Parece que foi ontem, mas faz cinqüenta anos que saboreei um picolé de coco queimado pela primeira vez. Na nossa cidade só tinha uma sorveteria pertencente ao saudoso Mané Varanda - ficava na esquina da praça central.
Além de fazer vendas no balcão ele também as fazia nas ruas da cidade, através do Dito preto ou Dito sorveteiro, como era mais conhecido.
Esta figura humana de extrema simpatia e profunda dedicação ao trabalho, percorria as ruas da cidade pelo menos duas vezes ao dia - uma pela manhã e outra à tarde. Seu carrinho azul claro era equipado com uma estridente buzina, para chamar a garotada, e uma sacola pendurada no guidon para botar as garrafas vazias trocadas por picolés, que no verão, derretiam-se rapidamente, melando nossas roupas.

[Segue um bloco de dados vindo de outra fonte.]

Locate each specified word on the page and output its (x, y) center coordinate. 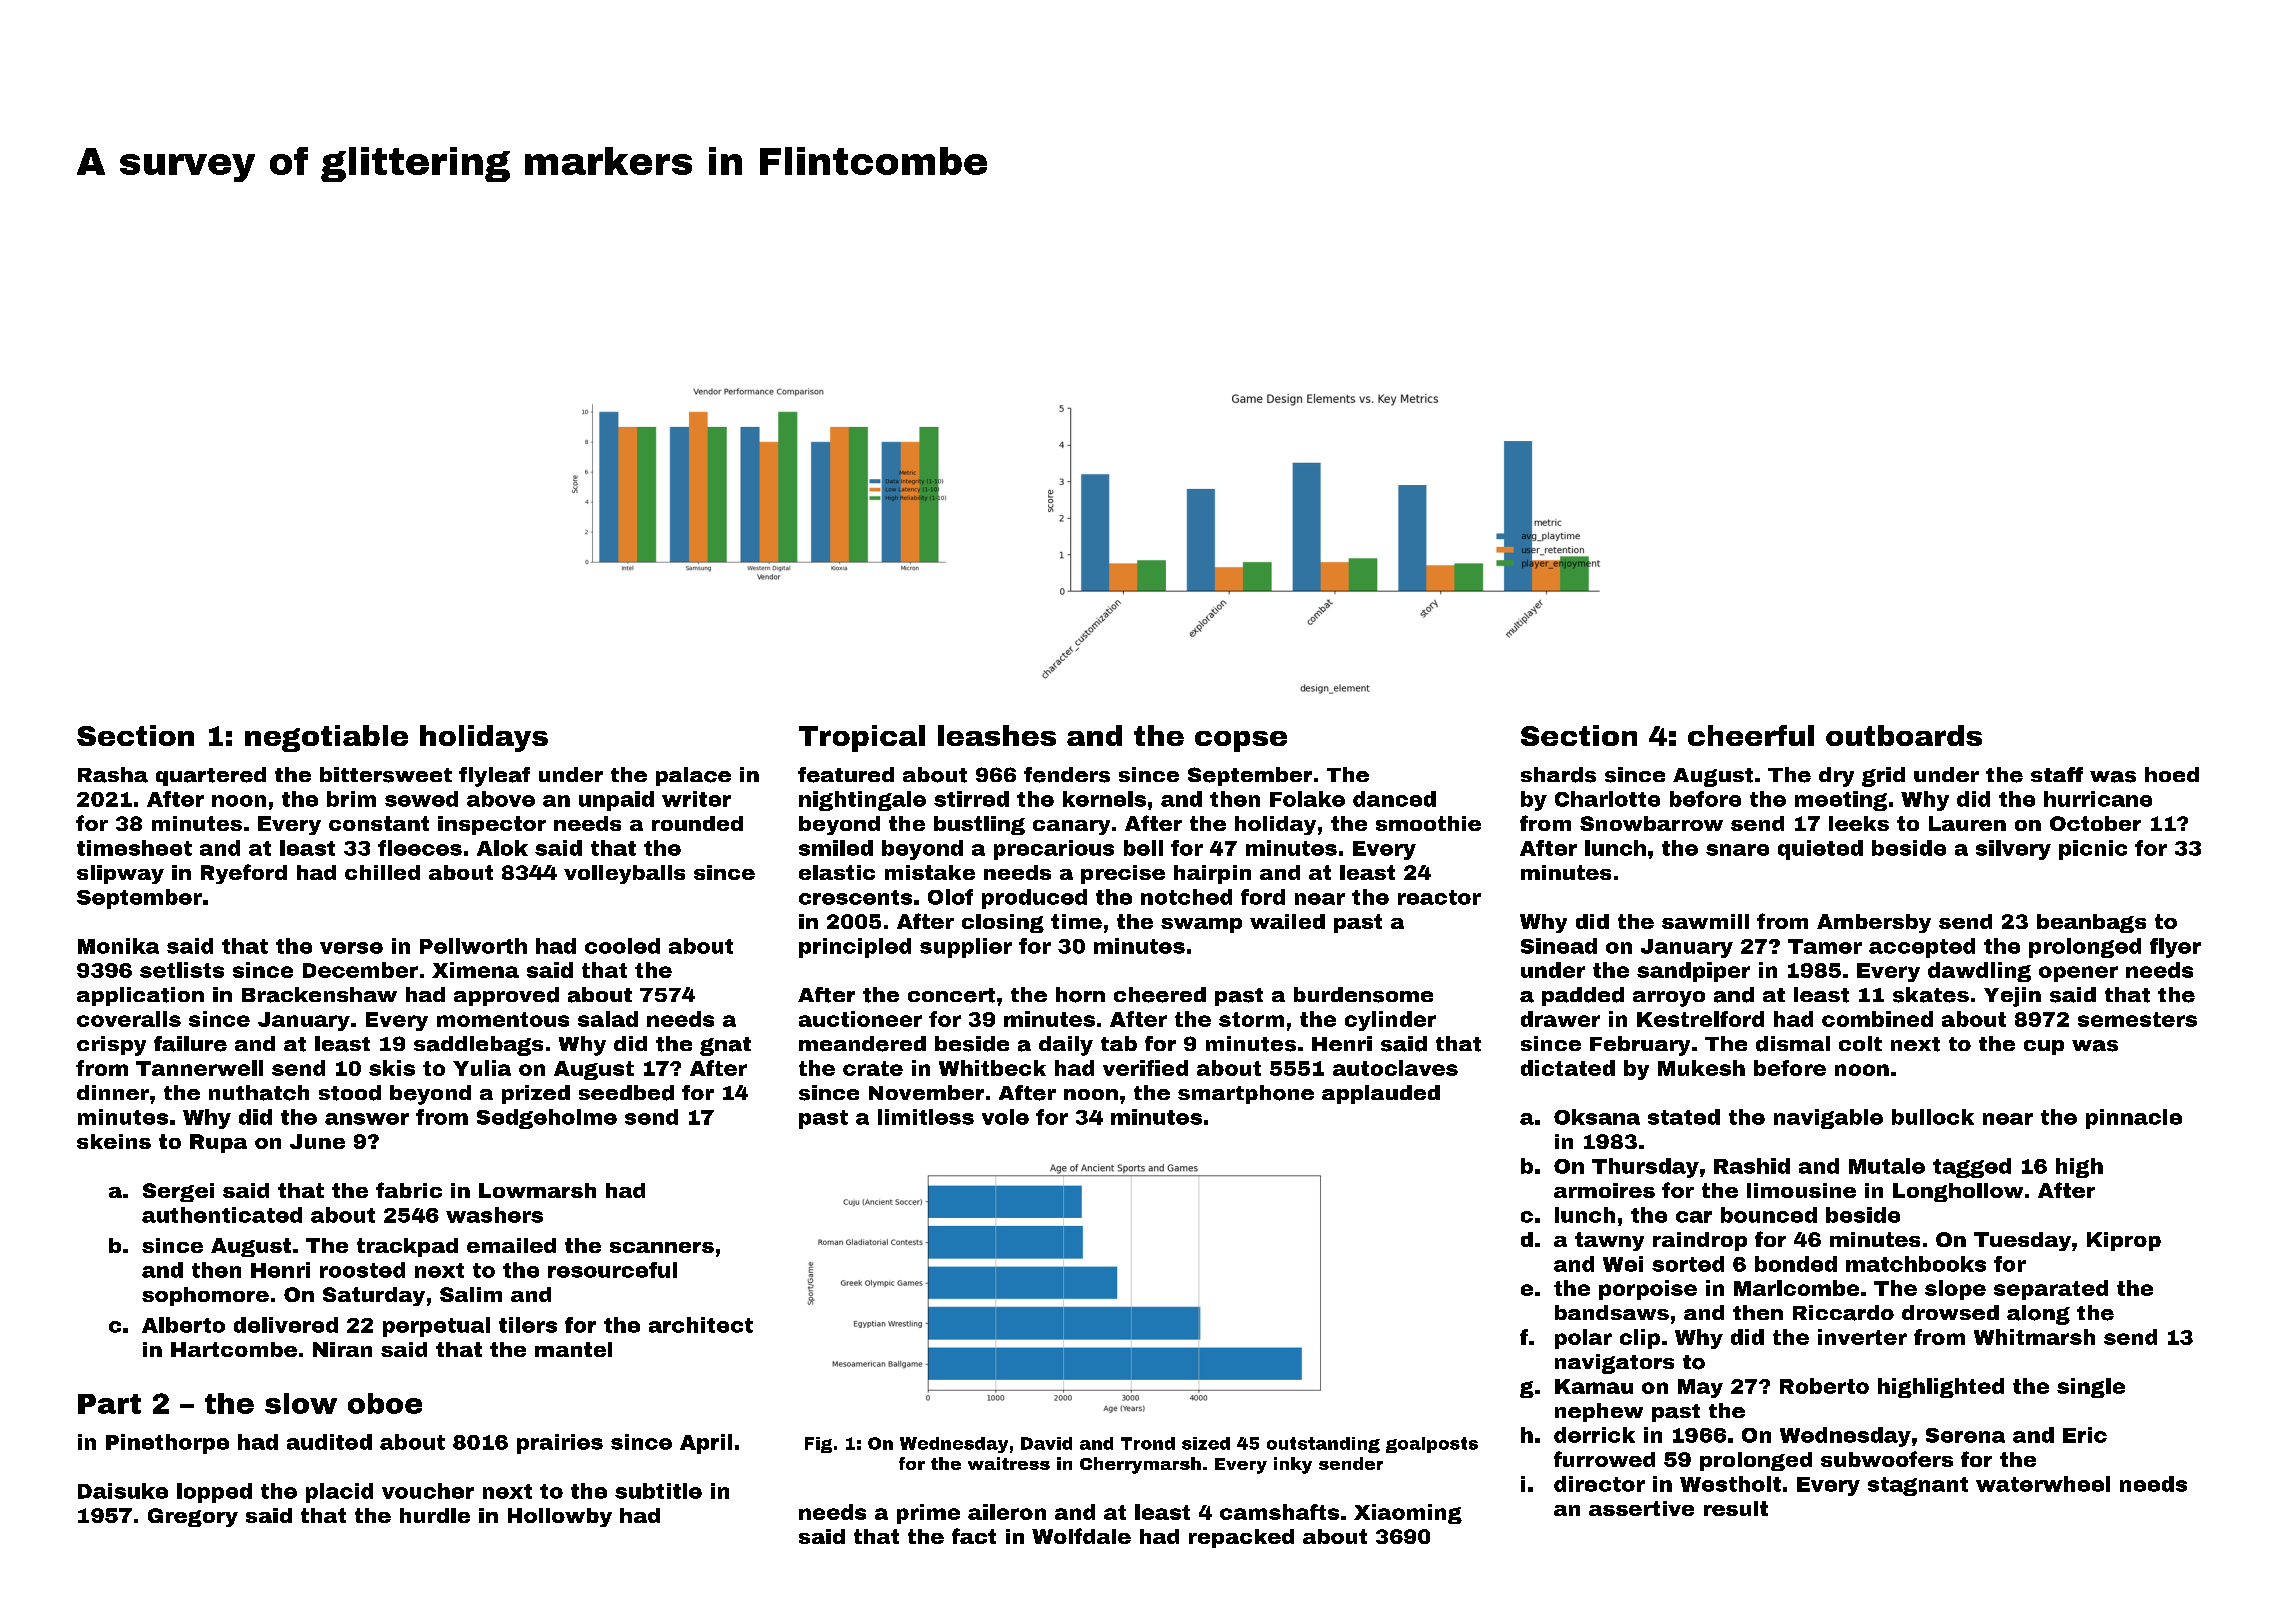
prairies (560, 1444)
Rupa (218, 1143)
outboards (1904, 735)
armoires (1604, 1190)
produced (1034, 899)
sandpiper (1693, 972)
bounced (1769, 1215)
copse (1241, 741)
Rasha (113, 775)
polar (1583, 1339)
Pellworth (473, 946)
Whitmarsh (2034, 1337)
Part (109, 1404)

Interessante que ele recebia mais garrafas do que dinheiro e preferia as de cor escura, porque segundo ele na fábrica de Tubaínas, tinham mais valor. Um detalhe importante: antes de aceitar o vasilhame, passava o dedo na boca da mesma para verificar se estava quebrada. Quantas foram as vezes que fiquei de garrafa na mão e sem sorvete por estar com um vasilhame defeituoso! Mas aí entrava a bondade do Dito - nos dando crédito para pagarmos na sua próxima passada. Os sabores eram sempre os mesmos: coco queimado, coco branco, groselha, abacaxi, limão e nata - nomes estes pronunciados centenas de vezes durante o dia, para cada menino que perguntasse: - O que tem hoje Dito? Santa paciência!
  As garrafas eram disputadas a tapa entre a molecada e nossas mães e avós tinham que mantê-las escondidas porque senão viravam picolés. Eu o conheci ainda criança e cresci chupando seus picolés. Fiquei adulto e ele continuava na labuta para defender o pão de cada dia - parecia nunca envelhecer. Penso que deve ter morrido com noventa anos de idade ou próximo disso. A bem da verdade, ninguém sabia ao certo porque sua verdadeira idade era guardada à sete chaves. “Aquele que mantém sua essência... também conserva sua aparência”.
Seu uniforme era impecável: congas ou alpargatas, um jaleco branco contrastando com sua pele negra, calça escura e um chapéu de nylon na cabeça, cobrindo provavelmente, sua vasta careca. Segundo a lenda, não o tirava nem para dormir. Seres humanos como eles ajudaram a construir a história da minha pequena Ibaté.  Pessoas simples, de alma pura e de caráter inquestionável.
  Morava com sua mãe mais um irmão na vila Bandeirante. A casa de barro coberta de sapé e chão batido era a mais humilde da vila. A compra do mês fazia no armazém do Inácio, onde eu trabalhava e por esta razão eu conhecia tão bem sua moradia. Compunha-se de uma pequena sala, um rádio Semp de quatro faixas no canto, uma pequena mesa com três cadeiras empalhadas - por sinal furadas ao centro -, dois pequenos quartos e uma cozinha com fogão à lenha também feito de barro.  Todas as vezes que eu ia entregar seus mantimentos, sua velha mãe me oferecia um copo de água tirado dum pote de cerâmica e um saboroso cafezinho – na maioria das vezes, requentado.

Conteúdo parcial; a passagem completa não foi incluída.